"Бродский. Ниоткуда" в Большом театре кукол

Автор фото: Большой театр кукол

 

Большой театр кукол (БТК) завершил (завершил ли?) камерную по форме, но крупную по дерзостному замаху поэтическую трилогию премьерой спектакля "Бродский. Ниоткуда". Ряд освоенных театром поэтов-песенников — Башлачев, Высоцкий — замкнул музыкальнейший поэт, распевать стихи которого до сих пор не очень принято. Оно и понятно — какие такие мелодии в силах сдержать и приумножить напор "Большой элегии Джону Донну", "Письма генералу Z.", "Ниоткуда с любовью…" или "Песен счастливой зимы"?
В авторской инсценировке "Бродский. Ниоткуда" молодые кудашовцы (скопом принятые в БТК бывшие студенты курса Руслана Кудашова) прикладывают канонические строфы то к джазовым шлягерам, то к минималистичным полотнам в духе "новой простоты", которую равно проклинают и превозносят нынешние академические композиторы. Выплясывают частушки под балалайку. Вытанцовывают арии Генделя и хоральные прелюдии Баха. Поют романсы и даже фольклорные колыбельные. Главных и второстепенных героев в спектакле нет: каждый представляет на суд публики собственный алхимический опыт по превращению стиха в песню и далее в сценический этюд. Номерная структура напоминает классический жанр оратории, в котором хор важнее солистов, лирические отступления подавляют всем известный сюжет (обычно библейский, а в данном случае биографический), при этом выражение коллективных эмоций затмевает личные страсти исполнителей.

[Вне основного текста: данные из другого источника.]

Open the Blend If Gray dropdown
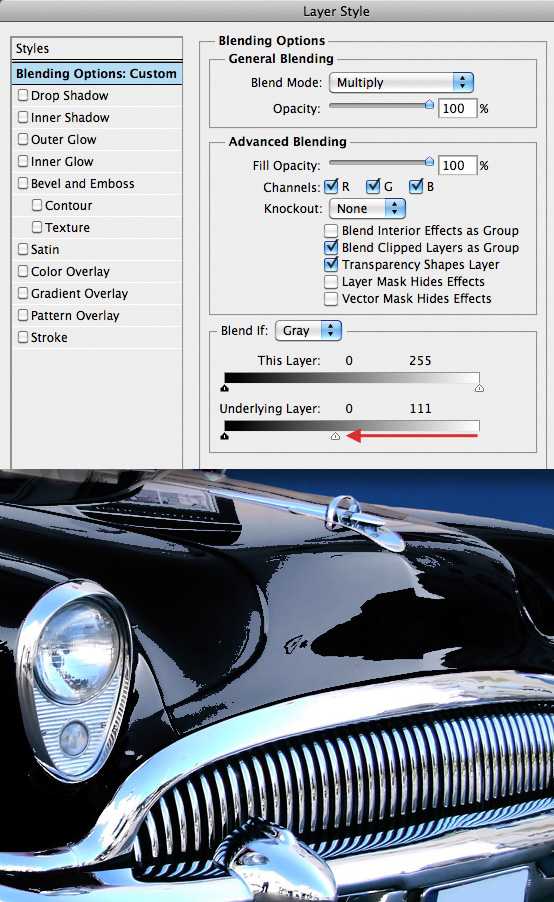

Зрители, хоть и отделенные от артистов каналом с холодной водой, дном которому служит старинная пожелтевшая карта, могут дотянуться до них рукой: сцена-то малая, а на спектакле кажется и вовсе крошечной. Однако прикоснуться к действующим лицам не получится. Над каналом возведены ажурные мосты, но пересечь их не дано никому. Даже прямая декламация в зал наталкивается на "четвертую стену", столь неожиданную в камерном пространстве БТК. Харон с веслом или арестант с подбитым глазом, нерешительный самоубийца или пара вечно влюбленных, пронзенных стрелой Амура как орудием пытки, предпочитают плескаться в метафорическом Стиксе, куда, как в реальную грязную речку, летят свечи, черновики, бинты, шприцы, бутылки и прочий реквизит. Мокрые ботинки, тоги и штаны актеров вызывают искреннее к ним сочувствие, вот только их лирическим героям (точнее, одному Герою) сочувствовать сполна никак не удается.

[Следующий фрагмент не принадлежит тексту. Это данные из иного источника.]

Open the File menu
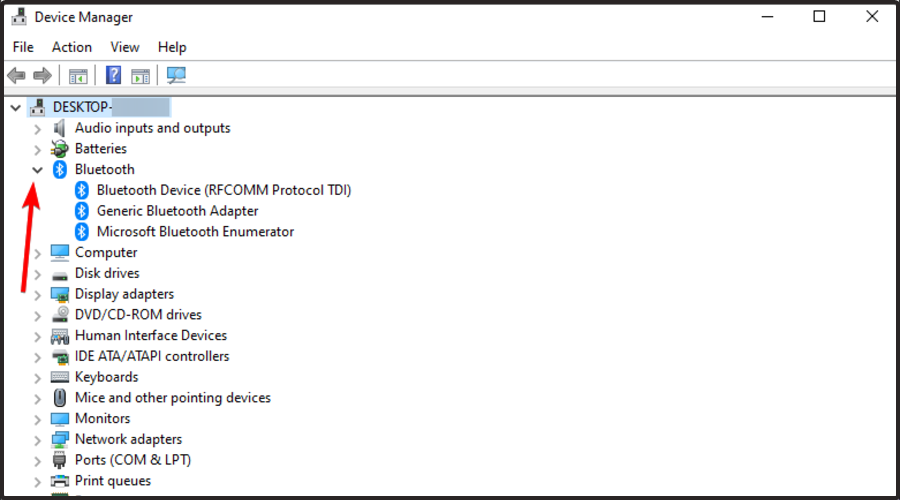This screenshot has width=900, height=500. [23, 47]
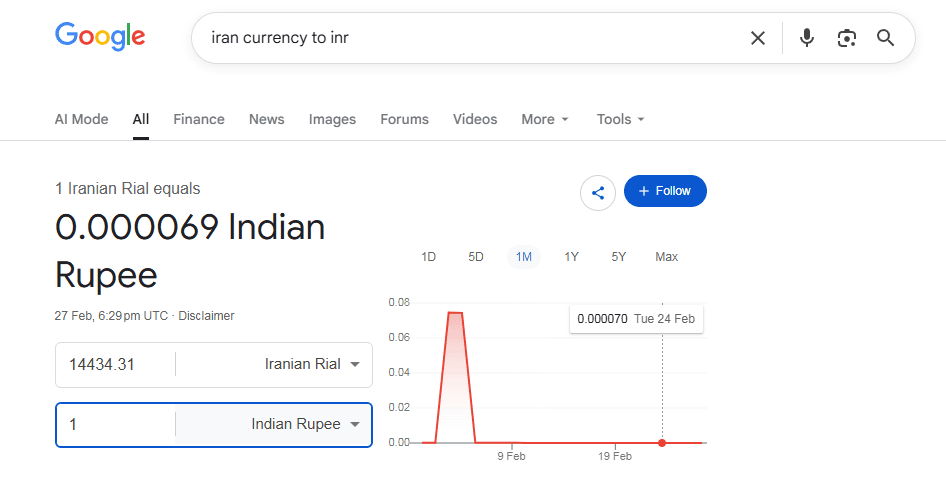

Почему? Вроде все здесь как положено в лучших домах. Остроумных, иногда и парадоксальных пластических решений предостаточно. Себя актеры не берегут — о стены бьются, в воде тонут, в огне почти горят (спички жгут, не жалея пальцев). Эпизоды бешеной активности контрастируют с длинными периодами статики, как в хорошей партитуре. Липового надрыва или, напротив, неуместной игривости ни капли. А стихотворная вязь Бродского как возникает ниоткуда, так и уходит в никуда, не задевая за живое и не сливаясь в единое целое с действующими лицами, их исполнителями и нами — зрителями.

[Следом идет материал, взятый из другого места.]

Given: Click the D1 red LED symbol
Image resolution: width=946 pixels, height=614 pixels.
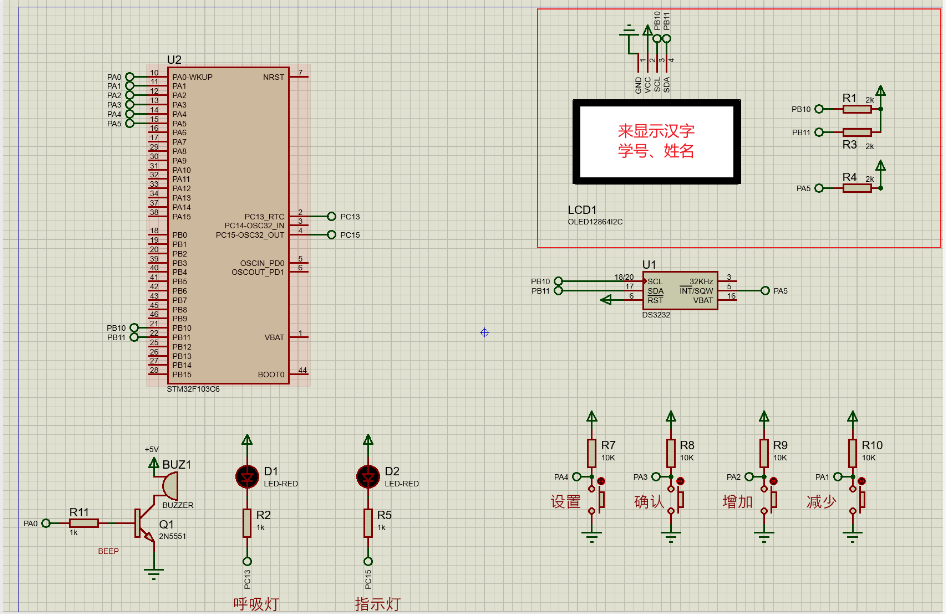Looking at the screenshot, I should tap(247, 476).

И если первый, двухчасовой акт прячет разобщенность текста с действием, а артистов с публикой за слитностью формы, которая в соответствии с законами драматургической природы медленно начинается, бурно развивается и старательно заканчивается (отъездом Бродского за границу и несколькими отчетливо финальными номерами), то второй акт беспомощно раскрывает все карты. Это не более чем набор этюдов. Фрагменты и наброски, которые не вошли в основной материал, но не сыграть на публике жалко. Задумывалось второе действие, конечно, не для того — поэт в изгнании должен и высказаться, и, простите, умереть. Но прошел третий час спектакля так, словно взялся ниоткуда. И ни за чем.